_SELECTED PASSAGE_
>>>>

In order to make it easier for Oklahomans to report the “Oklahoma Taxpayer Relief” rebate check amounts on their 2005 federal income tax returns, the Internal Revenue Service has adjusted its tax return procedures to allow the rebate to be reported on the short-form federal tax returns.
For federal income tax purposes, the rebate has previously been determined to be taxable to each recipient.
Taxpayers who would normally use a short-form IRS Form 1040EZ or Form 1040A may now report the rebate on either of these forms, rather than having to use the long-form IRS Form 1040 solely because of the rebate.
“Although this procedural change comes after many have already filed their tax returns, about 60 percent of taxpayers still have yet to file,” says IRS spokesman David Stell. “We wanted to do what we could, as soon as it was possible, to make the process easier for those still working on their taxes.”
Under these special procedures, short-form filers should report the rebate payments on the line normally designated for reporting unemployment compensation.
No special identification or notation needs to be written on either form.

<<<<

_Collected data entries_
>>>>

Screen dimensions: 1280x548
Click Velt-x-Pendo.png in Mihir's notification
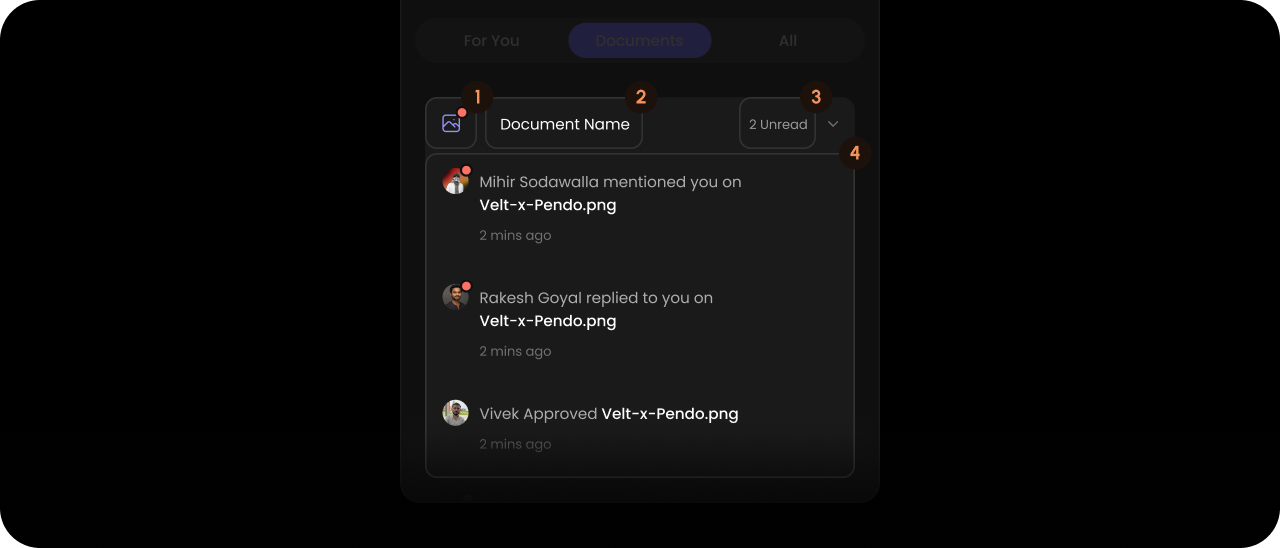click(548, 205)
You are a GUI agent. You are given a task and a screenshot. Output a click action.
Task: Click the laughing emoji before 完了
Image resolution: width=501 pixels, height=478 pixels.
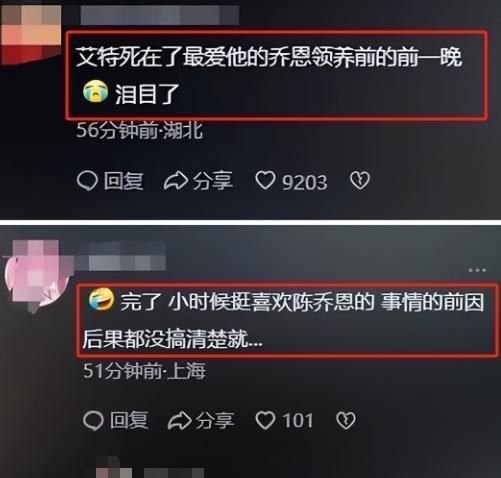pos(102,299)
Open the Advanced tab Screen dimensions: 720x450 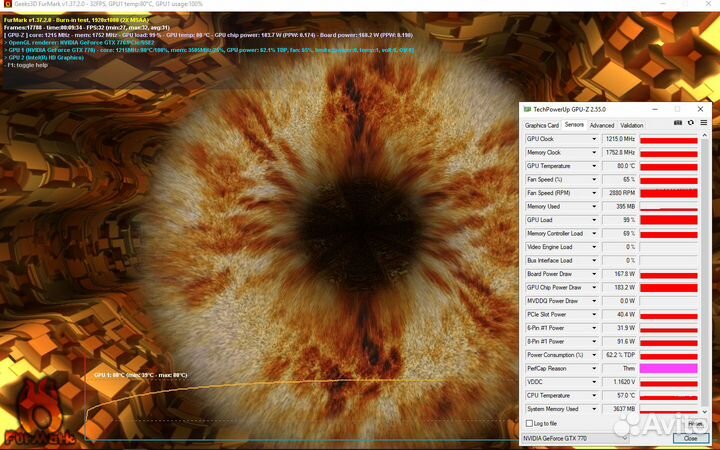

<<<<

_SHORT PROBLEM_
Please write the next part of the passage on reporting the Oklahoma rebate, picking up after its final sentence.

_EXPECTED OUTPUT_
Taxpayers who also received unemployment compensation during 2005 should add the amount of the rebate to the amount of unemployment compensation received, and then enter the combined amount on the appropriate line of whichever short form is used.
Taxpayers who must file using IRS Form 1040 for other reasons should report the amount of the rebate received as “other income” on line 21.
Taxpayers who would otherwise have filed a short-form 1040EZ or 1040A but instead have already filed the long-form 1040 to report the rebate on line 21 should not re-file on a short form.
These instructions apply to rebate payments only and do not affect how other income is reported.
Last year, about 14 percent of all federal individual income tax returns were filed using a traditional, paper Form 1040EZ or Form 1040A.